1. In a self fixturing heat exchanger of the plate and fin type wherein plate elements and fin elements are stacked loosely one upon another in an alternating relation and spacer members position to define flow passages through the heat exchanger and to confine the fin elements in a lateral sense, all prior to a brazing of the parts into a unitary assembly; an improved plate element marginal edge portions of which are turned over in a selective fashion to achieve a confining relation to fin elements and to spacer members in respective longitudinal senses and to achieve in conjunction with said fin elements a confining of said spacer members in a lateral sense, obviating a need for a special fixture to hold assembled parts for brazing.

2. A self fixturing heat exchanger according to claim 1, plate elements in a stacked heat exchanger comprised of multiple plate elements being identical to one another and adjacent plate elements positioning upside down or inversely of one another.

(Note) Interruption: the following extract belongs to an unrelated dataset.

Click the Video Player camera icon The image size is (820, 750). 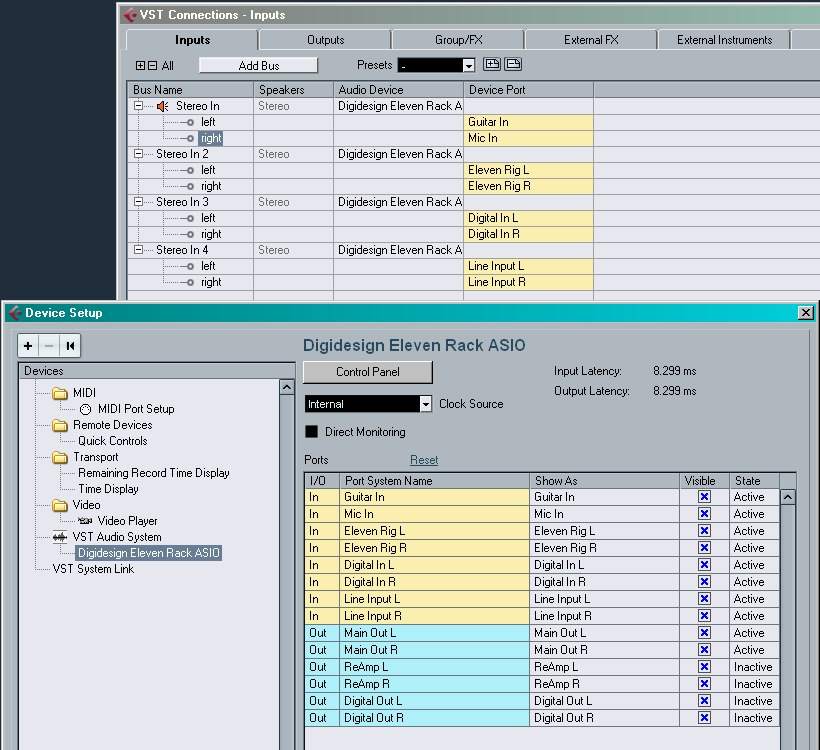click(85, 521)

3. A self fixturing heat exchanger according to claim 1, said marginal edge portions having the form of tabs bent out of the plane of the plate element.

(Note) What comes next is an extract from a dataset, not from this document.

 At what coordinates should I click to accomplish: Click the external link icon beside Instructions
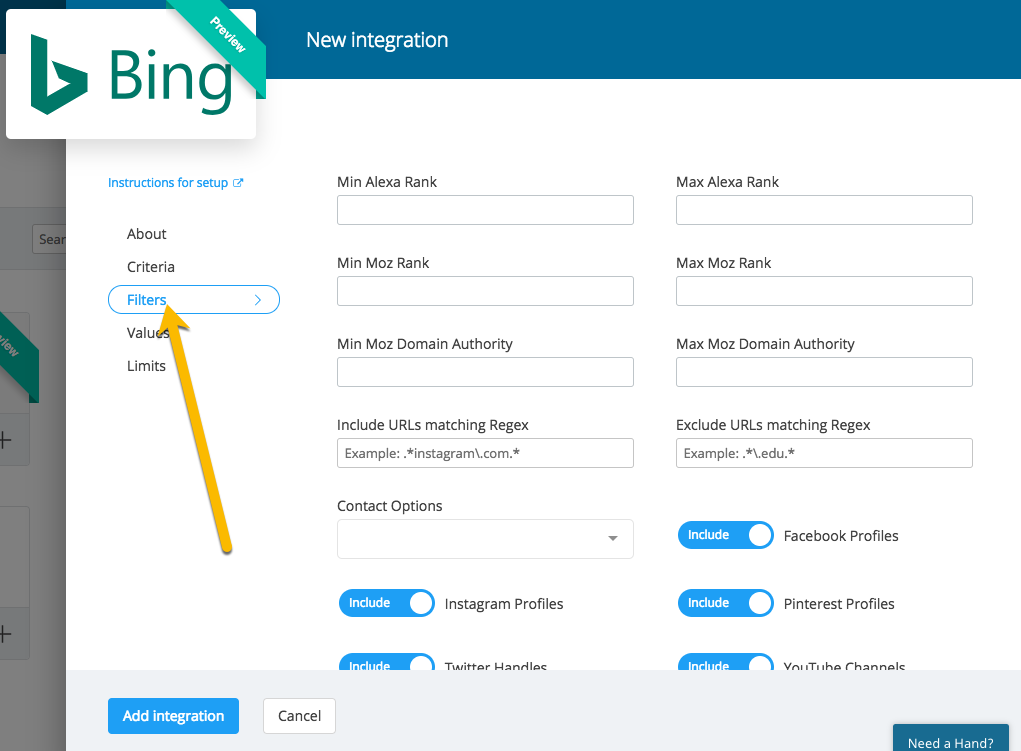238,183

4. A self fixturing heat exchanger according to claim 1, wherein turned over portions of the plate element project in directions oppositely of one another for cooperative relation with fin elements and spacer members in both overlying and underlying relation to the plate element.

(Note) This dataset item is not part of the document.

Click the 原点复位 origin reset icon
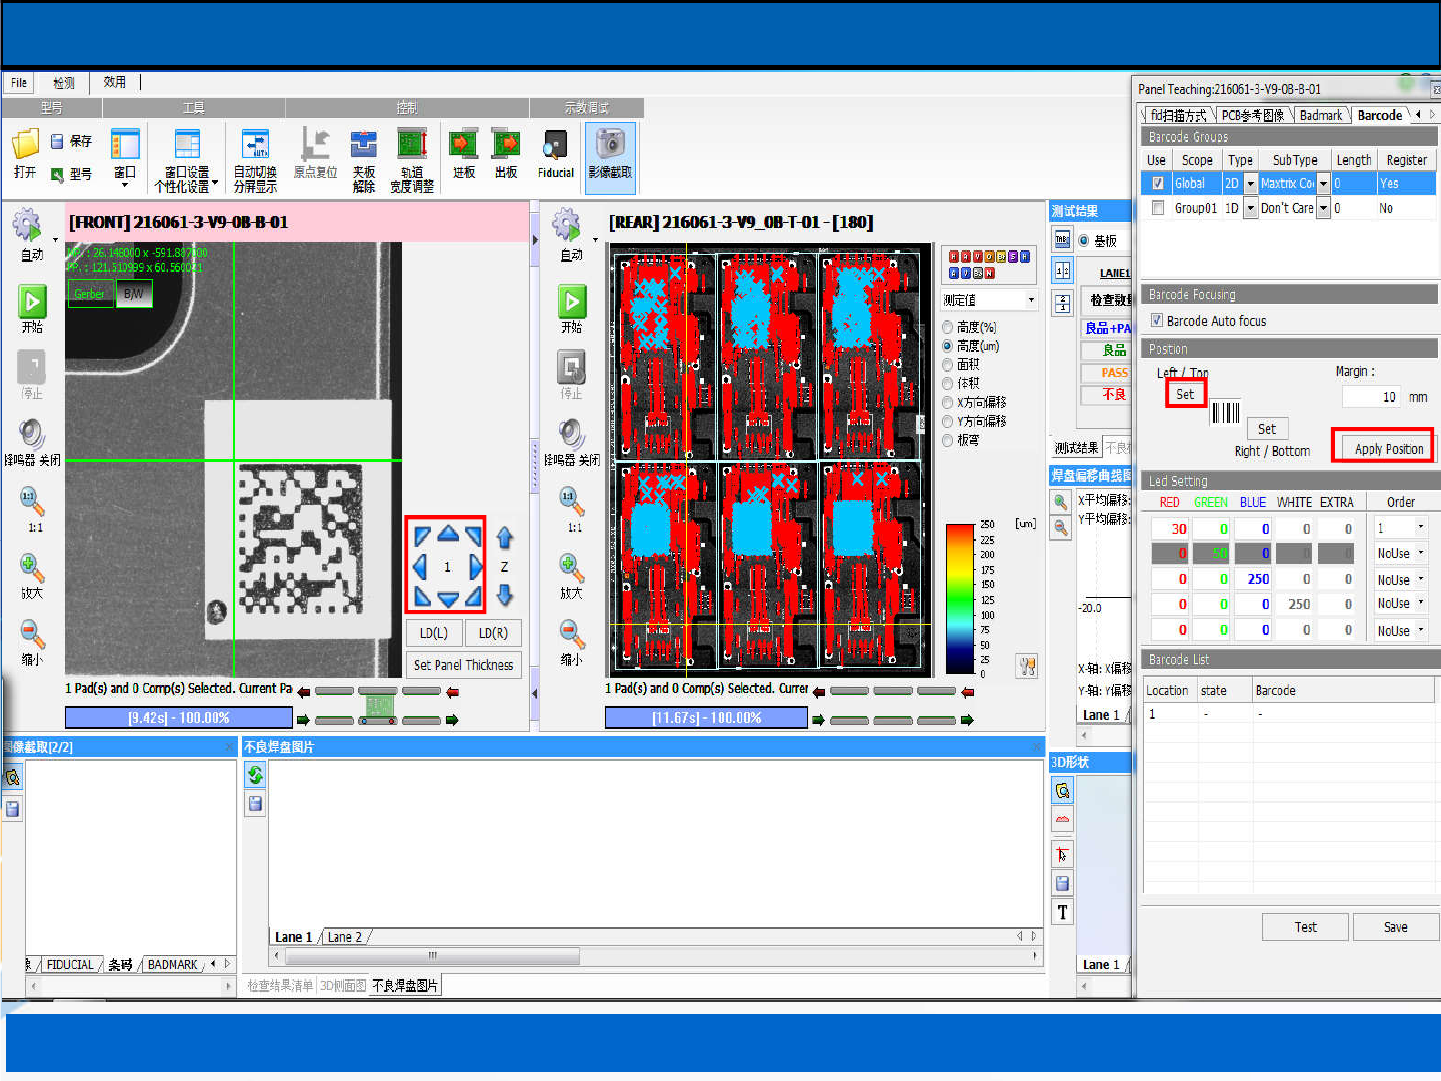Viewport: 1441px width, 1081px height. (315, 146)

5. A self fixturing heat exchanger according to claim 4, the plate element having a rectangular configuration, parallel edges having like tab formations and corresponding tab formations at non-parallel edges being directed reversely of one another.

6. A self fixturing heat exchanger according to claim 5, plate elements in a stacked heat exchanger comprising multiple plate elements being identical to one another and adjacent plate elements positioning upside down or inversely of one another.

7. In a self fixturing heat exchanger of the plate and fin type wherein plate elements and fin elements are stacked loosely one upon another in an alternating relation and spacer members position to define flow passages through the heat exchanger, all prior to a brazing of the parts into a unitary assembly; an improved plate element marginal edge portions of which are turned over in a selective fashion to achieve a confining relation to fin elements and spacer members in respective overlying and underlying relation thereto, obviating a need for a special fixture to hold assembled parts for brazing, the plate element being multi-edged, each edge comprising an elongate upstanding tab and ajacent each end of said upstanding tab an oppositely turned shorter length tab, each of said shorter length tabs being long enough to position in blocking relation to an end of a respective spacer member and to at least a part convolution of an adjacent fin element confined by said spacer member.

8. A self fixturing heat exchanger according to claim 7, the plate element having a rectangular configuration, parallel edges having like tab formations and corresponding tab formations at non-parallel edges being directed reversely of one another.

9. A self fixturing heat exchanger according to claim 8, plate elements in a stacked heat exchanger comprising multiple plate elements being identical to one another and adjacent plate elements positioning upside down or inversely of one another.